Polak, Monique. For the Record
March 15th 2022 by Owlkids Books
E ARC provided by Edelweiss Plus

Justine and her younger sister Bea are struggling with their parents' divorce, and with going back and forth between their mother and father's places. Neither situation is ideal; their father's apartment is disorganized and run down, and he doesn't adhere to their mother's rules. Their mother has struggled with some mental health issues, and seems very fragile. Sometimes she doesn't eat and is depressed, and she has very strict rules for the girls. Justine has started a notebook to keep track of when her father doesn't follow the recommendations for what the two eat, what activities they do, and whether or not they follow safety procedures like wearing seatbelts. They do like the stability of the mother's, and the fun of their father's. He has his daughter from another marriage, Marry, living with his sometimes, and Justine especially loves to be with her sister. When he adopts a cat from a shelter, the girls are glad to visit their father and Sheldon, their new one eyed cat. They are also interested in spending time with their French grandmother, who has come to live with their father. Things take an unfortunate when Sheldon gets out of the house and runs across the street, and Bea follows. She's just four, so while she knows the rules, doesn't always remember them. Her father grabs her roughly to stop her from going into the street. When Justine realizes what has happened, she thinks that if she reports about this in a bad way, her mother will be happier. Of course, this also means that their father will lose custody, but Justine seems unconcerned about that, although she loves her father. When she tells her mother, the girls are assigned their own lawyer, who walks them through their experience at their father's. Eventually, they are no longer allowed to visit him at home, but must have a supervised visit. When the process drags on, the mother decides to take a better job in a different city, knowing that this will speed up the proceedings. Justine realizes that she could be further estranged from her father, Marry, and her grandmother if her mother is allowed to take them. Will she be able to tell the judge the truth about her situation?

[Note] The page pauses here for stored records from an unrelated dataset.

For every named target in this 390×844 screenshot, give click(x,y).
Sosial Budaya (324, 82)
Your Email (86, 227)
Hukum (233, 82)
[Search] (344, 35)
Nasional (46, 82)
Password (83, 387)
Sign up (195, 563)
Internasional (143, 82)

Strengths: There are a lot of books that deal with the grieving process when a parent dies, but oddly few dealing with how children deal with divorce. It can be very complicated, and moving between households can be stressful. I liked how there were some positive things, and that Justine had a good relationship with her sister Marry and grandmother. It was also interesting to see part of the legal process involving custody, from Justine's perspective. There was even a little bit of friend drama. An author's note at the back explains the phenomenon of Parental Alienation Syndrome, which explains why Justine was fighting for her mother even though she loved her father. 
Weaknesses: It was a bit confusing to see Justine sabotage her father. I wish there had been more specific examples of her mother manipulating her, or that Justine had been shown thinking about what she was doing to her father and their relationship
What I really think: This was a bit more of an elementary school book because of the large amount of time spent with the parents. Middle school stories spend a lot more time with children distancing themselves of spending time on their own. Include this with other books involving children's experiences of divorce, including Payne's The Thing About Leftovers, Burt's The 12 Dares of Christa, Carr's 365 Days to Alaska, Murphy's Dear Sweet Pea, Mackler's Not if I Can Help It, Youngblood's Love Like Sky, Burke's An Occasionally Happy Family, and Draper's Blended. Interesting note: there seem to be a disproportionate number of books about divorce with girls as the main characters. Burke's title is the exception.